Our transport to the roadhead was the usual heavy duty construction lorry. This one was perhaps a little smaller than we felt was ideal, but since our part of the group was to be deposited around 1 hour up the road it promised to be bearable.

Three hours later, we are sat by the truck 20-odd kilometres up the Ho Chi Minh road, way past our drop off point, with a broken fan belt and no spare….by now we have become accustomed to such distractions in Vietnam! One of the new recruits even used the time constructively to get to know the porters better – by the time we set off again, he could barely stand, having consumed several bowls of a strange opaque liquid from a yellow plastic oil container (No names, but he’s a scientist from Oxford with the initials CJD!).

After dropping the Hang Dai Cao team at the head of the road, we returned almost back to Son Trach and then headed off up the newly constructed road towards the Hang En end of the massif. It was now clear we would not be getting as close as we thought to our objective today! As

dusk fell, we arrived at the army camp at the roadhead. “It will be fine” said Mr. Thach and only half in jest added “either they will let us stay or they will arrest us!”.

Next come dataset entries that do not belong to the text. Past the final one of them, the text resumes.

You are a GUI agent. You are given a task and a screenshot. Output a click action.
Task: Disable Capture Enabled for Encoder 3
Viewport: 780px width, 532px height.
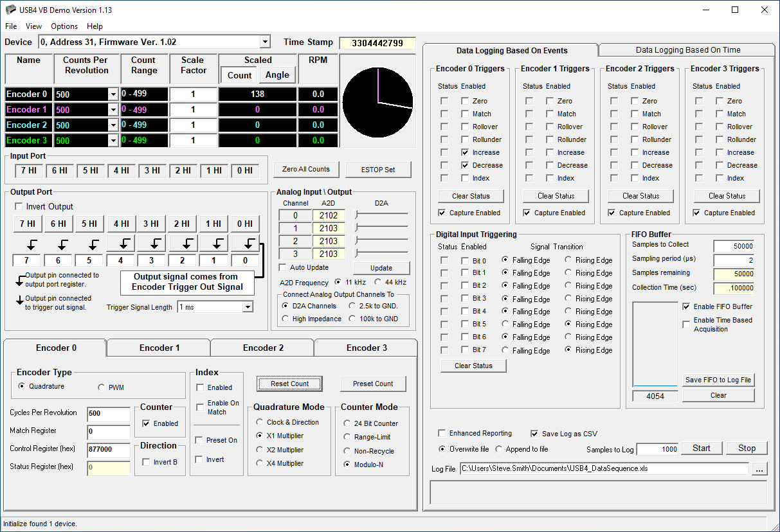click(696, 213)
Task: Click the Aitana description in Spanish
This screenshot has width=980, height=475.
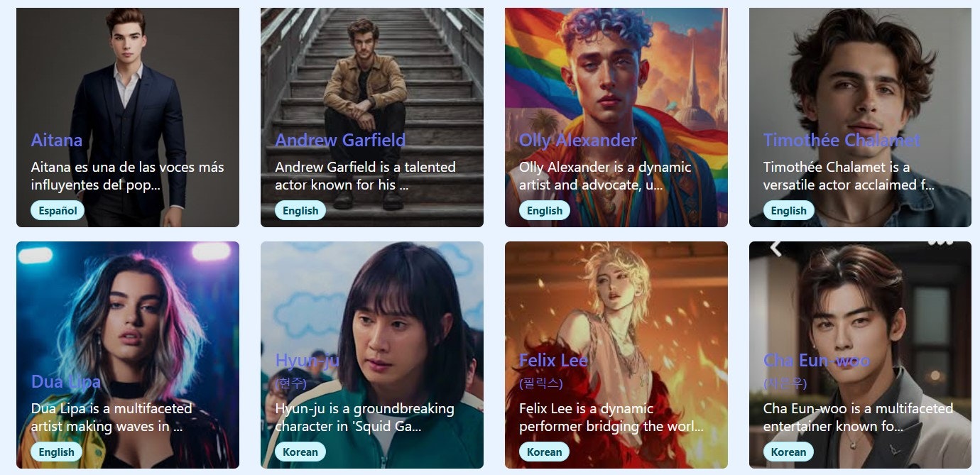Action: (x=128, y=176)
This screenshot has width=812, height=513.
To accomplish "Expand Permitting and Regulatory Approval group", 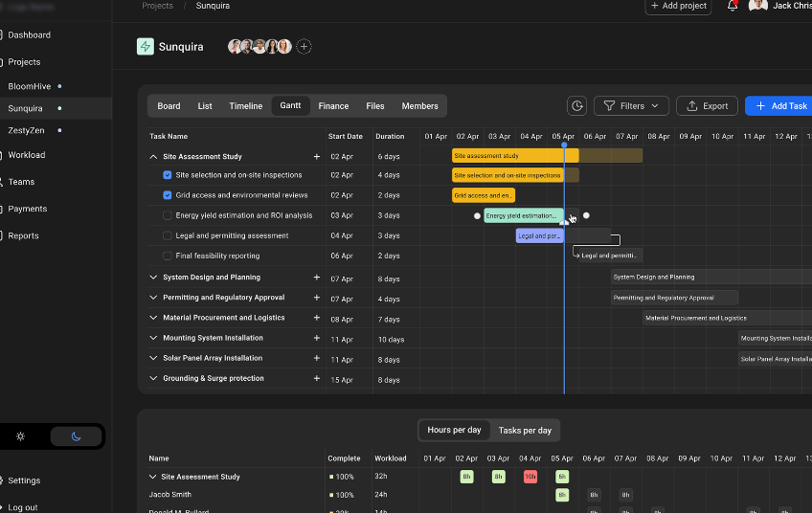I will coord(153,298).
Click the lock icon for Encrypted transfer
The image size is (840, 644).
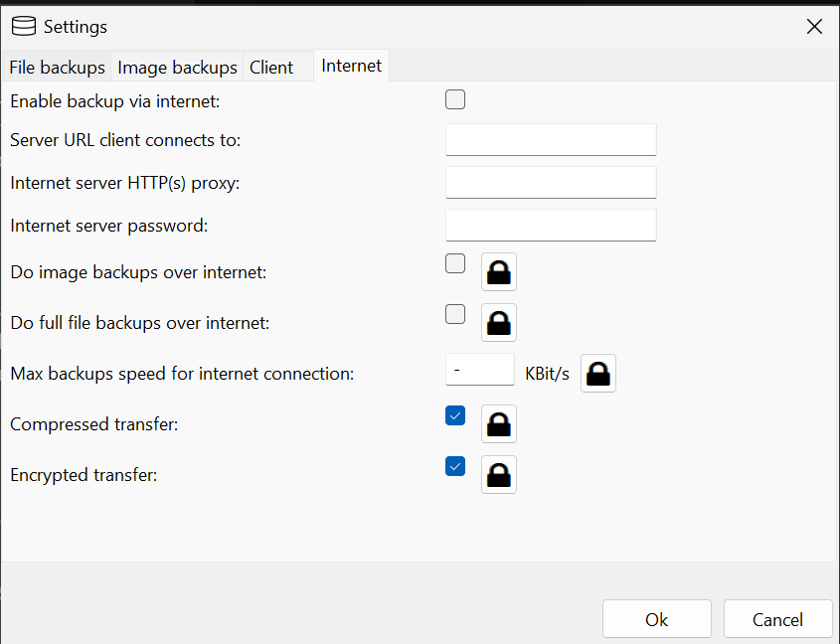pos(499,475)
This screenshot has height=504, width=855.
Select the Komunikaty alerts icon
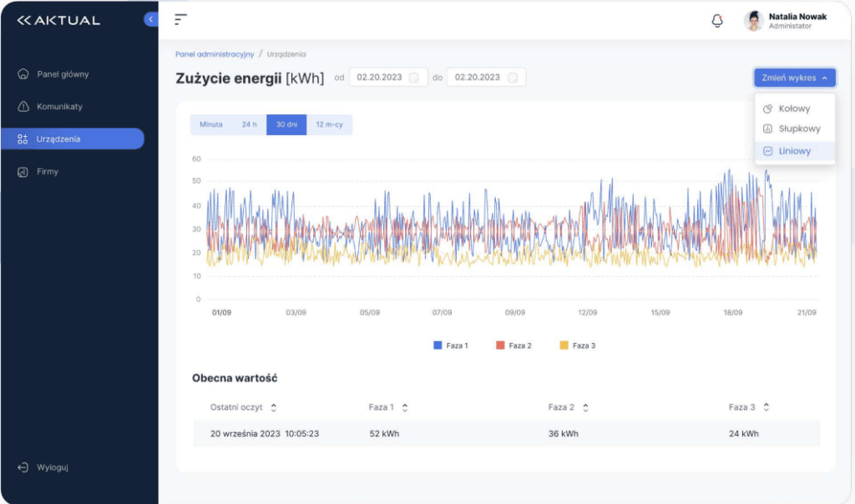click(25, 106)
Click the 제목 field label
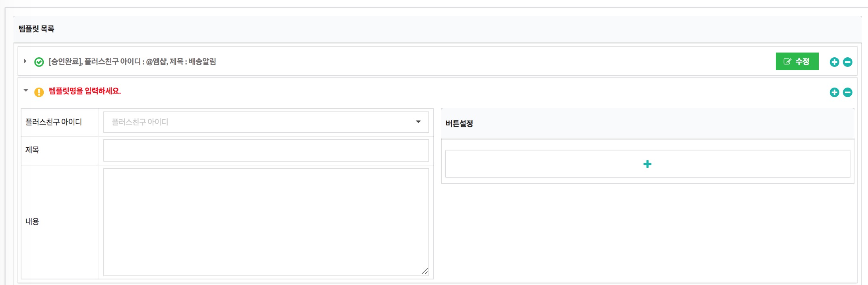868x285 pixels. (32, 150)
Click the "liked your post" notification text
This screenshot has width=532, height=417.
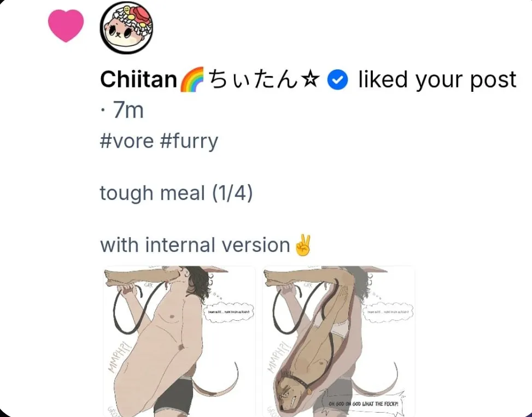(x=437, y=80)
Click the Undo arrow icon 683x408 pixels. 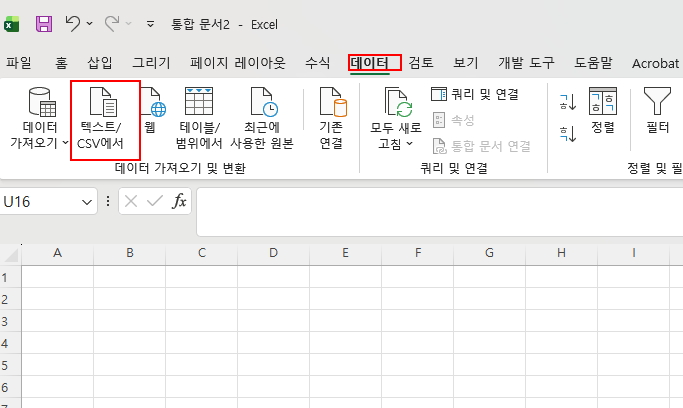pos(73,22)
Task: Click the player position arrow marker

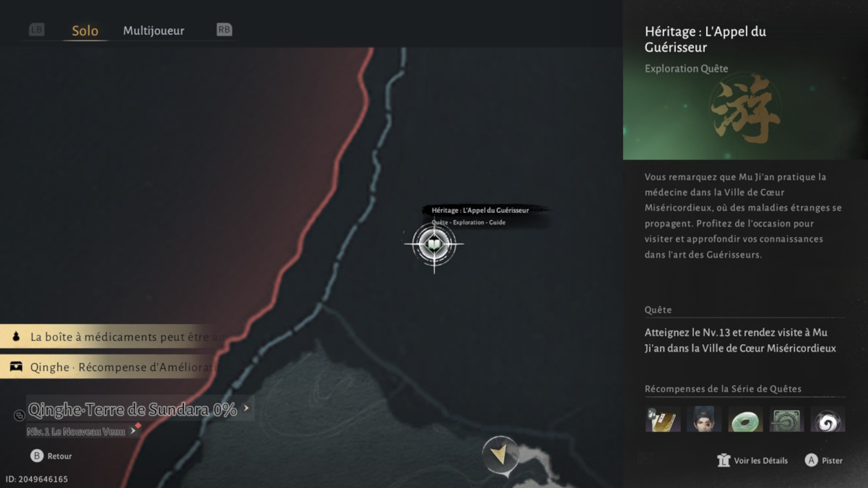Action: [x=501, y=455]
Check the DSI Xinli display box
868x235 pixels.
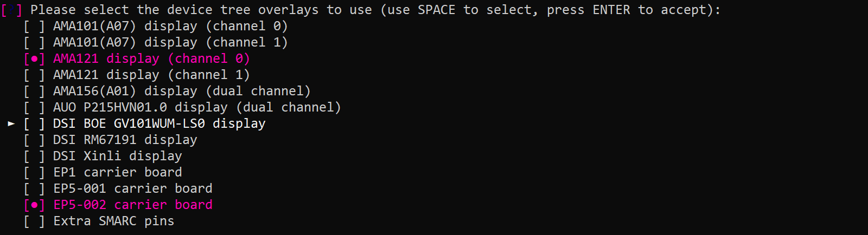pos(34,156)
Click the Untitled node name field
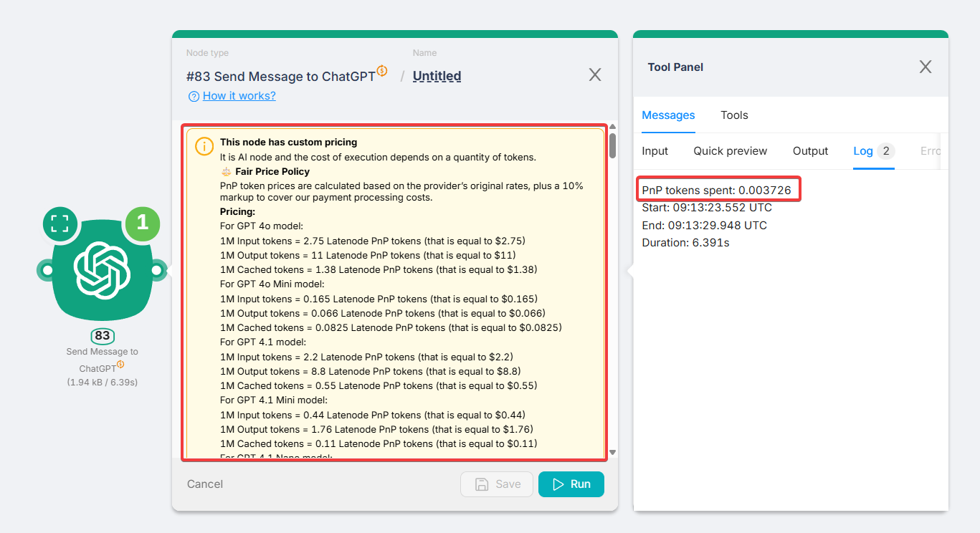Screen dimensions: 980x533 [437, 76]
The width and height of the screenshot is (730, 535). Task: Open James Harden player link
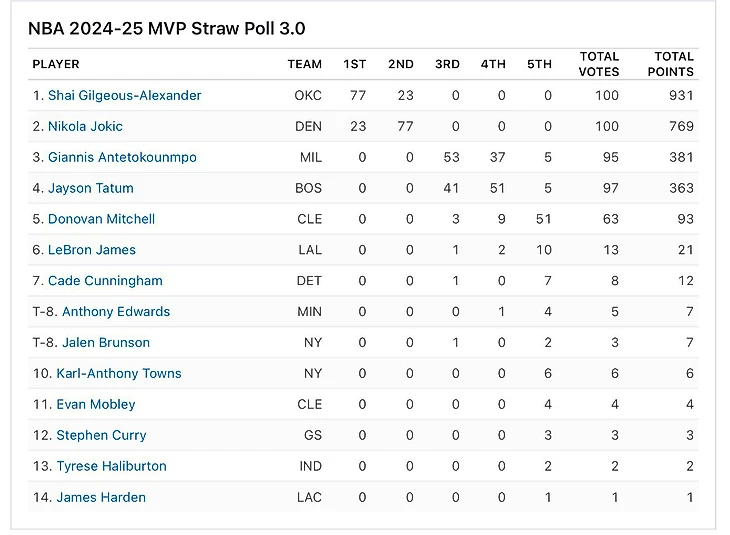(x=101, y=497)
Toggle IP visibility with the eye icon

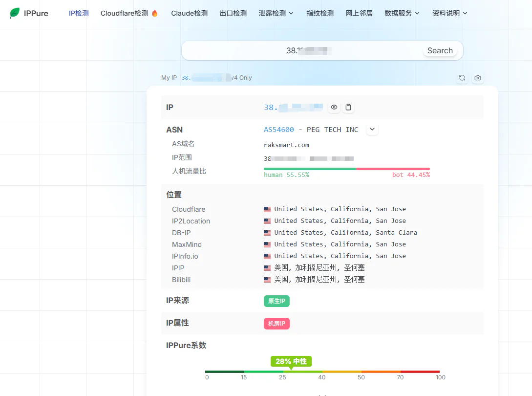pyautogui.click(x=334, y=108)
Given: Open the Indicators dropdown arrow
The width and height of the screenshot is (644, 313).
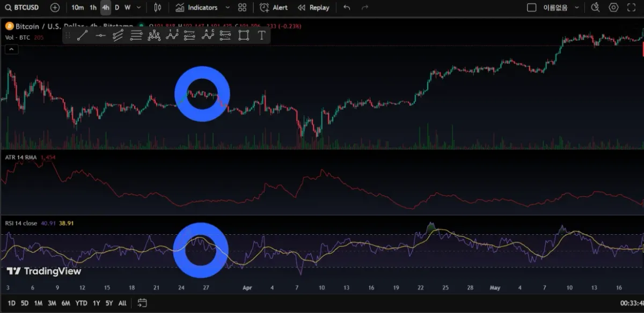Looking at the screenshot, I should [x=226, y=8].
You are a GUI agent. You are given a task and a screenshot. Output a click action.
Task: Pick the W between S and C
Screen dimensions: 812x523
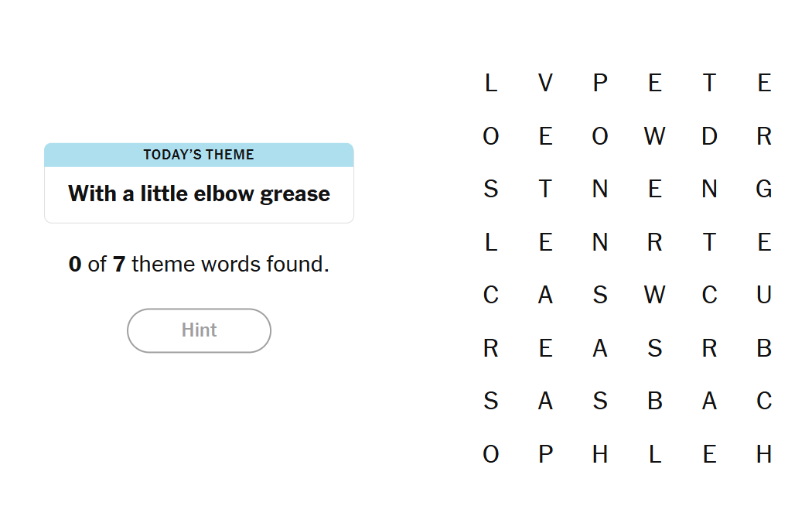[654, 295]
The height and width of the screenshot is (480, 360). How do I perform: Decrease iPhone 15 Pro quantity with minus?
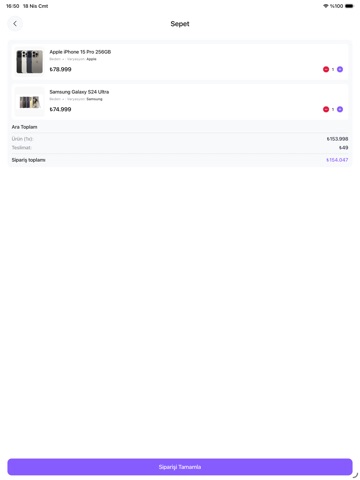click(x=326, y=69)
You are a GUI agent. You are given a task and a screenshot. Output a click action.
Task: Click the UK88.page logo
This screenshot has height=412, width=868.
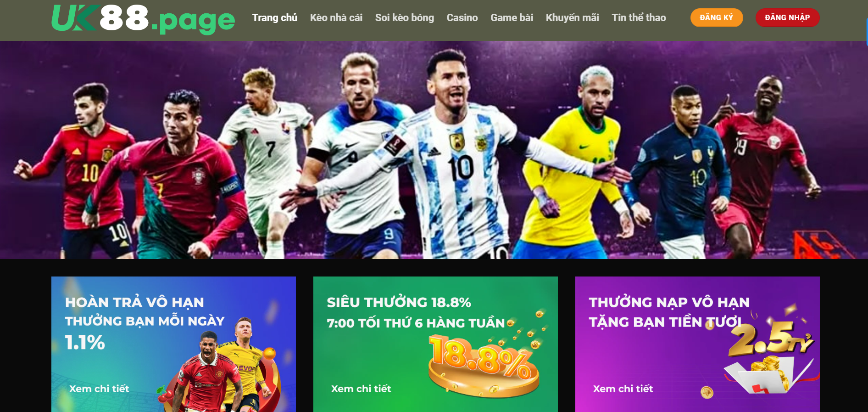pos(143,19)
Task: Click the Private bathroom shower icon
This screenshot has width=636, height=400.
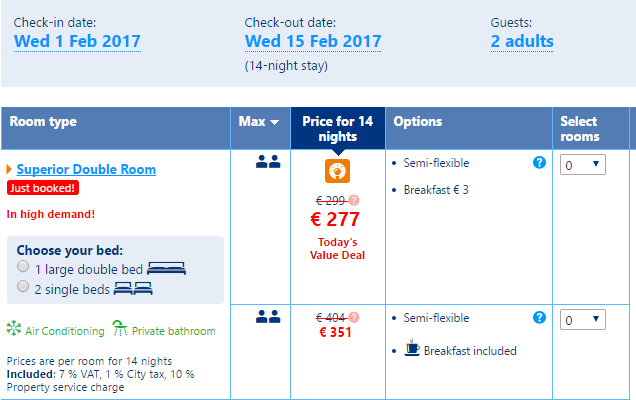Action: (120, 329)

Fortunately, they let us stay and we prepared our dehydrated jungle rations in the camp kitchen. These, along with several litres of water, seemed to undo most of the damage the rice wine had done to Chris and we retired to our beds (wooden, army, covered) to ready ourselves for the rigours to come in the morning.

The rigours consisted of about a kilometre walk back down the road, followed by a quick bash through the jungle to a wide, dry streambed. Following this for a couple of kilometres, we gradually approached what looked to be a more caverniferous lump of limestone. The stream dropped down over a series of boulders and suddenly we had arrived. The entrance to Nuoc Nit, a 15m wide by 30m high gash in the base of the limestone with a stream gently gurgling off into the darkness. The latest version of the translation of the name was “Water Go In” – we figured we had better go in as well and the frustrations of the previous day quickly began to evaporate.


Whilst the porters set their fishing nets in the entrance pools, we began the survey. Martin, Woody and Paul measuring and noting, Chris scouting and Deb on international relations duty with the Vietnamese who accompanied us into the initial part of the cave. A short crawl just inside the entrance quickly gave access to a pleasant section of streamway with pools and gours which led up rightwards to another entrance in the cliff. We were far more interested in the downstream end and Woody was quickly impressed by the chamber into which we emerged following the gour dam section. The chamber continued for some way; in fact the chamber was a passage of the more traditional dimensions, i.e. at least 50m wide and 30m high. The expedition was now truly “Up and Running”. Deb volunteered to return to the army camp with the porters to bring down the rest of our camp gear (we had initially travelled light to check that there was something to carry our heavy loads for).


The main passage continued in fine style – a vast boulder and cobble floor interspersed with sandbanks and decorated with huge stal formations. The stream trickled insignificantly along under the classic arched roof of the Vietnamese river cave. After approximately 800m, a boulder collapse area made for more awkward going. At this point we noted a substantial stream inlet emerging from the left wall, but obviously followed the wide-open downstream route. With a more active flow, we now believed we were onto a winner and wondered if we would meet Hang Thung upstream or downstream of the sump. As always happens, such thoughts proved to be counter-productive as the roof began to lower and the water drained away at the foot of a wall of rock, which appeared across the passage. Overflows to left and right both ended in sumps and bold attempts by Chris to enter a possible roof tube by combined tactics failed. 1.2km in and we were facing disappointment.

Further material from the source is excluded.